Brak logiki w walce z pandemią
Oglądałem w telewizji relacje z Igrzysk Olimpijskich w Tokio i widziałem puste trybuny na stadionach. I czegoś tu nie rozumiem – dlaczego organizatorzy nie wpuścili na trybuny chociaż osób zaszczepionych lub tych, którzy już przechorowali zarazę? Jeśli szczepionki chronią przed ciężkim przebiegiem choroby, to wychodzi na to, że Japończycy nie wierzą w skuteczność szczepień. W szkole uczono mnie, że przechorowanie danej choroby wytwarza w organizmie człowieka naturalną odporność na tę chorobę, a ostatnio o tym w ogóle się nie mówi, a tylko sieje się propagandę, że tylko szczepionki dają taką odporność. Logicznie rozumując, to w skuteczność szczepionek nie wierzą również nasi politycy, bo po zaszczepieniu personelu medycznego powinny normalnie funkcjonować przychodnie i szpitale, a osoby zaszczepione nie powinny już mieć obowiązku noszenia maseczek. Dlaczego ludzi straszy się kolejnymi falami epidemii, skoro – biorąc pod uwagę osoby już zaszczepione oraz te, które przechorowały i mają naturalną odporność – powinniśmy już osiągnąć tzw. odporność stadną?

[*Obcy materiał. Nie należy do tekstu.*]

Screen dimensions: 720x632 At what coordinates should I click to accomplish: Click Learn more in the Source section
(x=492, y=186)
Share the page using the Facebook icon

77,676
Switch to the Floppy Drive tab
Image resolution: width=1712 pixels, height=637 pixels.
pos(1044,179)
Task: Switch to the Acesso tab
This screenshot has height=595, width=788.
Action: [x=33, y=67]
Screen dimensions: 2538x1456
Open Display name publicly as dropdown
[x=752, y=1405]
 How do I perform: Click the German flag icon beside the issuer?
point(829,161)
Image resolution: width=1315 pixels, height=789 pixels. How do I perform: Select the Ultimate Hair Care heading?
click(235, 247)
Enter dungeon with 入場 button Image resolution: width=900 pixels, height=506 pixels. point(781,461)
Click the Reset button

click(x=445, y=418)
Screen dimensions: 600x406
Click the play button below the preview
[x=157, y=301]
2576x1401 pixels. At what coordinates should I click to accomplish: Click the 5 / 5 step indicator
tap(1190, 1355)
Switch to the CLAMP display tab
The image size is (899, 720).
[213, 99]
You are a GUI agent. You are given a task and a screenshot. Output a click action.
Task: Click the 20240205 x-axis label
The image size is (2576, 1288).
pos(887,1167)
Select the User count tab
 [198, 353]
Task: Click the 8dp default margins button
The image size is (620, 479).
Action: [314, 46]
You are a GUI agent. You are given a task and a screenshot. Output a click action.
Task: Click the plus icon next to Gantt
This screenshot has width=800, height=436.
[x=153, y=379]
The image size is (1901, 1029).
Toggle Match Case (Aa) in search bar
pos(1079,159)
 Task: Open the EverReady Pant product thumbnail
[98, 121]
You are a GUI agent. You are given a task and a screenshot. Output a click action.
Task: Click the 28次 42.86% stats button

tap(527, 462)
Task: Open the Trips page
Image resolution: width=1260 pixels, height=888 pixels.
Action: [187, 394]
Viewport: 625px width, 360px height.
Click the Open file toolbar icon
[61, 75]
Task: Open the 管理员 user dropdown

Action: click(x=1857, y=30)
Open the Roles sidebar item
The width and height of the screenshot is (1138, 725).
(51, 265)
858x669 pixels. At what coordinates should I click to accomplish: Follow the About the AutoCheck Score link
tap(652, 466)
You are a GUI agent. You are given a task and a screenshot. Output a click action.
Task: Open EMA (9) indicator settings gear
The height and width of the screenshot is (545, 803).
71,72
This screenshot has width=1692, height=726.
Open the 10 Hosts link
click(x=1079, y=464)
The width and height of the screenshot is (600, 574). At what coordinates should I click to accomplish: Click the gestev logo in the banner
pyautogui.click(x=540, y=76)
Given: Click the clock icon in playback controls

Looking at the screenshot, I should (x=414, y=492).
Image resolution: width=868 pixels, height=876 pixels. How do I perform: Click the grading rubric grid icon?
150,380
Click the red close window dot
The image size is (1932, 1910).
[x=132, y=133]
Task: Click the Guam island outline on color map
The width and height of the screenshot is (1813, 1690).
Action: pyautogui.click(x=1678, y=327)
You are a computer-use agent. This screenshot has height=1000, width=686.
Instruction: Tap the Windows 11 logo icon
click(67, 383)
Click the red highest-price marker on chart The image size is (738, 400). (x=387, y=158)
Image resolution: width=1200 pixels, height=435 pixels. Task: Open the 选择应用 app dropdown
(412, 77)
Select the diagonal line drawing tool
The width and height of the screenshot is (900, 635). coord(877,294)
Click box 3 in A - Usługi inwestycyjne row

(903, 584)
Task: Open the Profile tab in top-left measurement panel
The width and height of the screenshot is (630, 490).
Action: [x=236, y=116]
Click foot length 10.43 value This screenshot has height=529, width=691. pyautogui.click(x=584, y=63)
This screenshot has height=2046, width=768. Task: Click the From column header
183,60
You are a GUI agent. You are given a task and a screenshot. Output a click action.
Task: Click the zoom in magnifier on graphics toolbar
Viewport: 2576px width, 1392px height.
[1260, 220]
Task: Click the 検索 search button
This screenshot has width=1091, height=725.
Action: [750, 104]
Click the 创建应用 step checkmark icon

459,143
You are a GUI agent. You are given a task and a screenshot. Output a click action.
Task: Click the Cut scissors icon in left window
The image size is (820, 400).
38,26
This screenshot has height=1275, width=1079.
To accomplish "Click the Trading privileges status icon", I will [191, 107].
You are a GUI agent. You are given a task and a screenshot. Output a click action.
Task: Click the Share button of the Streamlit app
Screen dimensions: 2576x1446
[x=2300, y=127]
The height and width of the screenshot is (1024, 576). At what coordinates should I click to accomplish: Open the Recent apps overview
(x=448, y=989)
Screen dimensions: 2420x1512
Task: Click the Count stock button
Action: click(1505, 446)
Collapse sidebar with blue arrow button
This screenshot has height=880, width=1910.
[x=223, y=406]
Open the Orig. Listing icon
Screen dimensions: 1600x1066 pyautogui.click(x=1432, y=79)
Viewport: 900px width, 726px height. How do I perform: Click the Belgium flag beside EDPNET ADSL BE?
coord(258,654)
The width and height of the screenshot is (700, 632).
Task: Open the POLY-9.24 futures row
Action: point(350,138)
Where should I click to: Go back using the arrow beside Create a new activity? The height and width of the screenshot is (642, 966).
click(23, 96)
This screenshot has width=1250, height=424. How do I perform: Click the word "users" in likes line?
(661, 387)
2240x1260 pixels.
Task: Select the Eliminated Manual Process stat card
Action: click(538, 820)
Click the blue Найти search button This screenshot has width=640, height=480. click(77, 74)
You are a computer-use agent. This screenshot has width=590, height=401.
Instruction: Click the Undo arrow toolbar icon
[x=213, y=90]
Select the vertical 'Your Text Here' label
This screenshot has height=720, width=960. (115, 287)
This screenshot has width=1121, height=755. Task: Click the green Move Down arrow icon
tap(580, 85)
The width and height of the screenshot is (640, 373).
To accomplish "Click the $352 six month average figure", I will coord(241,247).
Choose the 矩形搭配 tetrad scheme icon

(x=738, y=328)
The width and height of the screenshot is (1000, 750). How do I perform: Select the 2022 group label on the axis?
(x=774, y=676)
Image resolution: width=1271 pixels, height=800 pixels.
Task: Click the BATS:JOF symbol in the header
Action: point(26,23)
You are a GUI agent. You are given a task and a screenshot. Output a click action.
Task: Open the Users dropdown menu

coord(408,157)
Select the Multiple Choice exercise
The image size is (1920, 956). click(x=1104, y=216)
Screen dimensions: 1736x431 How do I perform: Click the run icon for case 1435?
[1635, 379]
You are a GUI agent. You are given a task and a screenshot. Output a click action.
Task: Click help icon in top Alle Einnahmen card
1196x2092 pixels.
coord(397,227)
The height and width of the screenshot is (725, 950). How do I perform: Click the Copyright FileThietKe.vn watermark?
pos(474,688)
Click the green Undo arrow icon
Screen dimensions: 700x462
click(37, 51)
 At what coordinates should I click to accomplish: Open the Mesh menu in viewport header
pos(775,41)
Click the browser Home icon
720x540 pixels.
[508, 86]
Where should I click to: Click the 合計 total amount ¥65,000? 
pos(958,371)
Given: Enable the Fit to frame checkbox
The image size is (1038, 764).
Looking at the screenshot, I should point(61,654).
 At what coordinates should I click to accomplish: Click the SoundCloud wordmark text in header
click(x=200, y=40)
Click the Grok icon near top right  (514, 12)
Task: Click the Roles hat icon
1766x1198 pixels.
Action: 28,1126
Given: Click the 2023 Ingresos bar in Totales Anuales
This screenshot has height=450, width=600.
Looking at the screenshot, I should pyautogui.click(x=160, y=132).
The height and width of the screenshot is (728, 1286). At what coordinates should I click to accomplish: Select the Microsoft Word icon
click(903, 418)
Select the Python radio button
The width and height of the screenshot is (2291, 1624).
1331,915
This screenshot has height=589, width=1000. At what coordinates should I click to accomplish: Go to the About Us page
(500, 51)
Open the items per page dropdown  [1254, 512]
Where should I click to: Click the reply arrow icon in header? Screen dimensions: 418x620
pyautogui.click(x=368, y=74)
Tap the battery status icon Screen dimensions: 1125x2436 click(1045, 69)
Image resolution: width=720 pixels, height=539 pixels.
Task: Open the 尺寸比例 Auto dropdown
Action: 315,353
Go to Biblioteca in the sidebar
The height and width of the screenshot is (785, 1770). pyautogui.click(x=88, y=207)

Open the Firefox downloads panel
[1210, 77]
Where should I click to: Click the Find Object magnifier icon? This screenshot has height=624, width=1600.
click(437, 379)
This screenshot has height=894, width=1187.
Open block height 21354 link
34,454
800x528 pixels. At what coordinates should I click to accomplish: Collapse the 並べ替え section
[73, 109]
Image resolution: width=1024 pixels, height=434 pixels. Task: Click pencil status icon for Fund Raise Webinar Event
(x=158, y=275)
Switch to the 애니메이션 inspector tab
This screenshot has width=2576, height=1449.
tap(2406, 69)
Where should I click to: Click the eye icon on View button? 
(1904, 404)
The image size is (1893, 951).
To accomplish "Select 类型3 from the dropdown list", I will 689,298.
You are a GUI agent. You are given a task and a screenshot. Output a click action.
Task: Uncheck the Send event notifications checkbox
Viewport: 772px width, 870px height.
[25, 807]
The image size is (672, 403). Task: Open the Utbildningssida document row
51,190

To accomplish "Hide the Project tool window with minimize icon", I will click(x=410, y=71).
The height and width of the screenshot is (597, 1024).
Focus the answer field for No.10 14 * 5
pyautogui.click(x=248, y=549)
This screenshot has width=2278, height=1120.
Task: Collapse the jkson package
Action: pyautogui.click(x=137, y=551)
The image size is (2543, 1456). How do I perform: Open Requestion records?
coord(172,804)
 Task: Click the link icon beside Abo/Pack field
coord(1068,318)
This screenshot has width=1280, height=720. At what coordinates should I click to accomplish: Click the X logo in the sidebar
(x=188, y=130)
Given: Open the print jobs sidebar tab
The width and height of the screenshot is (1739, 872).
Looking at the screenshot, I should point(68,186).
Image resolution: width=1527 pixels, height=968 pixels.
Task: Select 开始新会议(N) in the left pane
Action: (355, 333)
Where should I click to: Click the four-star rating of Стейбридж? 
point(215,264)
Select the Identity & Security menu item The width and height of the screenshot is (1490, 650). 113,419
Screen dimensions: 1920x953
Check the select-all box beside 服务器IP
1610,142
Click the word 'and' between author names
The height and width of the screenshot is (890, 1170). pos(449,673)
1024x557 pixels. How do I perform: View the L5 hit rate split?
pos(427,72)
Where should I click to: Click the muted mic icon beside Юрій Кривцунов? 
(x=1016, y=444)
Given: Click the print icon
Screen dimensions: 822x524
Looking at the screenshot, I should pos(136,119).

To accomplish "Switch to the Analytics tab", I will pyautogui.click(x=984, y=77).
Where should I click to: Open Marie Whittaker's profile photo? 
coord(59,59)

Uważam, że w walce z epidemią rząd popełnia błąd za błędem i końca nie widać, mimo że korzysta z rad jakoby najlepszych ekspertów. Jak można ufać ludziom, którzy są nieudacznikami, nie odnieśli sukcesów w żadnej dziedzinie, a jedyne, co udało im się osiągnąć, to dorwanie się do władzy i koryta.
Największym błędem rządu było zamknięcie przychodni medycznych i uniemożliwienie dostępu do lekarzy – do tych samych, którzy w prywatnych gabinetach już nie bali się epidemii. Spowodowało to drastyczne zwięk
szenie liczby zgonów na inne choroby. I za to ktoś powinien ponieść odpowiedzialność karną!